The cardiac conduction system features two bundle branches, the left and right bundle branches, that conduct electrical signal from the bundle of His to the ventricles. The left bundle branch is made up of the left anterior and posterior bundle branches. These bundle branches may become "blocked", or have a delay in electrical conduction due to a number of factors including ischemia, electrolyte abnormalities, or ventricular strain. A new onset LBBB can be a manifestation of left anterior descending artery occlusion and may mask typical ECG findings associated with myocardial infarction. The combination of chest pain and new onset LBBB is an indication for urgent coronary angiography.

Tan et. al review left bundle branch block. They discuss the etiology of the condition to include ischemia, valvular pathology and electrolyte abnormalities. They further discuss management of LBBB based on patient presentation.

Figure A demonstrates a left bundle branch block on a 12 lead ECG. Note characteristic morphology with negative QRS complexes in leads V1 and V2, with positive QRS complexes in leads V5 and V6.

Incorrect Answers:
Answer 1: First degree atrioventricular block presents with a PR interval greater than 200ms, and QRS duration is generally normal. It is often a benign condition and does not require intervention.

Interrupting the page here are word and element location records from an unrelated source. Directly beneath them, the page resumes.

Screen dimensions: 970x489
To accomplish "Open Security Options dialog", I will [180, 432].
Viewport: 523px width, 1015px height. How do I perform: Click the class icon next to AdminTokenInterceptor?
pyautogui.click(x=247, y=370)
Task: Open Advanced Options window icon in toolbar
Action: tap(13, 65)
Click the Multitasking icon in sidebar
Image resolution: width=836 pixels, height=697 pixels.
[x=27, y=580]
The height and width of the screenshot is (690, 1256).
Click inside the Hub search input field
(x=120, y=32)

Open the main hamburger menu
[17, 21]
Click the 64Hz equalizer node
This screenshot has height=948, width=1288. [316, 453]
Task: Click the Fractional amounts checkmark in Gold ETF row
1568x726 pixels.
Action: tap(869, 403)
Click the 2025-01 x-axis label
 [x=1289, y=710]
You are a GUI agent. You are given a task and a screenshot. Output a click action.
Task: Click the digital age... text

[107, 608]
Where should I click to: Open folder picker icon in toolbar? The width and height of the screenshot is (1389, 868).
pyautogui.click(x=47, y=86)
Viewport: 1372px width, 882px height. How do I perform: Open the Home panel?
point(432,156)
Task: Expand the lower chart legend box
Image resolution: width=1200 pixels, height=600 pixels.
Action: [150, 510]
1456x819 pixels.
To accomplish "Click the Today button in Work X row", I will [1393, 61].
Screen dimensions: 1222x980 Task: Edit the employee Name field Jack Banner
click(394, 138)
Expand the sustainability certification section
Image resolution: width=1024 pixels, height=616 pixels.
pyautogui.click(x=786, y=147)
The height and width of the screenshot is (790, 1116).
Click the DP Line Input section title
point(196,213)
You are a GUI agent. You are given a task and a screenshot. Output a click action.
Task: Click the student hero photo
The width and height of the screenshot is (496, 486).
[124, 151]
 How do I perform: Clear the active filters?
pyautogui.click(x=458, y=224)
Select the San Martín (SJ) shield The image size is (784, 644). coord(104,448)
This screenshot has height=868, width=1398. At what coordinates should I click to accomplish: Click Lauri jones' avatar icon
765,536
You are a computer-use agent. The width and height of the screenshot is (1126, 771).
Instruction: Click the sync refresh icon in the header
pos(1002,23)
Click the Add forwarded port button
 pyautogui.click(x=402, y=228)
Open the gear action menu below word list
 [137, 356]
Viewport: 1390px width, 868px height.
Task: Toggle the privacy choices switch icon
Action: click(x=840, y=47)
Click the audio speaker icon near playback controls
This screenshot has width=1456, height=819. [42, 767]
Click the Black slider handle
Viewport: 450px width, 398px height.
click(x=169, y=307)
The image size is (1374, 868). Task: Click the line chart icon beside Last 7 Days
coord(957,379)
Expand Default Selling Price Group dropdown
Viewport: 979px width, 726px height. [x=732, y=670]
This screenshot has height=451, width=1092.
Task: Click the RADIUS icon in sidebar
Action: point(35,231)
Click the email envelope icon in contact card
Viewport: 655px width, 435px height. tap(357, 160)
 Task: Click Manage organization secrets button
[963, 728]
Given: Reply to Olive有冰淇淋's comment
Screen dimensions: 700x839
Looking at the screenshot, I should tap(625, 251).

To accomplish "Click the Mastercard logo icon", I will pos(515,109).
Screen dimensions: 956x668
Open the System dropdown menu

Answer 3: Right bundle branch block presents with a morphology that is distinct is from LBBB. Leads V1 and V2 typically have an upright QRS complex with a RsR' morphology.

Answer 4: Third degree atrioventricular block manifests on electrocardiogram as complete dissociation of P waves and QRS complexes. This patient's electrocardiogram demonstrates one P wave for every QRS complex in synchronicity.

Answer 5: Ventricular tachycardia, which also presents with a wide QRS complex, does not have P waves visible on the electrocardiogram, as is the case with this patient's rhythm.

Bullet Summary:
Left bundle branch block presents on the electrocardiogram with a rhythm that is supraventricular in origin, a QRS duration of greater than 120 ms, a QS or rS complex in lead V1, and an RsR' wave in lead V6.